Vegan Black-Eyed Pea Dip

Can you tell I'm a big fan of dips?

This is an incredibly easy to make vegan dip that packs a lot of flavor and nutrition.

As mentioned in the recipe black-eyed peas do not need to be soaked and as such are very easy to cook with.

Like any recipe if you don't have the exact ingredient you can always improvise! I am all about putting your own twist on a vegan recipe, personality makes the best vegan chefs.

Courtesy of Vegan Feast Kitchen


BRYANNA'S EASY BLACKEYED-PEASY DIP


This dip is inexpensive, a bit spicy, creamy, and full of fiber! I like using blackeyed peas because they don't need to be soaked, and they cook quickly.
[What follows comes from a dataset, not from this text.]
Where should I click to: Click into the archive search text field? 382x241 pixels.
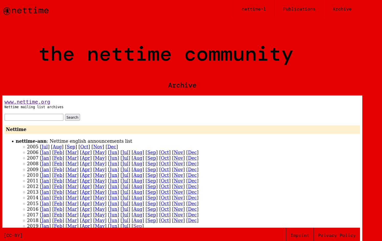pos(34,117)
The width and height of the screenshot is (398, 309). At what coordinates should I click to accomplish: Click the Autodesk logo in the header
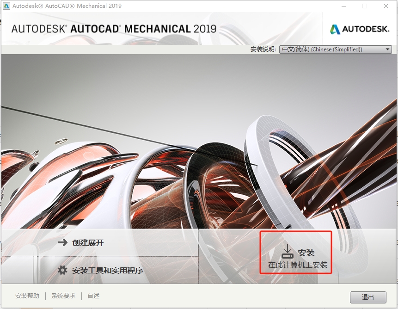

2 1/2 cups drained canned or cooked blackeyed peas
1/2 of a 12.3 oz. box extra-firm SILKEN tofu (regular or lite)
1 1/2 Tbs lemon juice
1 1/2 tsp salt
1/2 tsp. garlic granules
1/4 tsp sugar
3/4 cup chunky no-sugar tomato salsa (medium to hot)
2 large green onions, chopped (white and green)
2 Tbs soy bacon bits

Place the drained blackeyed peas, tofu, lemon juice, salt, garlic granules, and sugar in a food processor. Process until smooth. Add the onions and pulse. Add the salsa and soy bacon bits and pulse again. Scoop into a bowl. Cover and chill. Serve with baked tortilla chips, wholegrain bagel or pita chips, or raw vegetable dippers.

Yield: 3 1/2 cups

Nutrition Facts
Nutrition (per 1/4 cup):
52.9 calories; 11% calories from fat; 0.7g total fat; 0.0mg cholesterol; 285.6mg sodium; 137.8mg potassium; 8.1g carbohydrates; 2.3g fiber; 1.8g sugar; 5.8g net carbs; 3.9g protein; 0.7 points.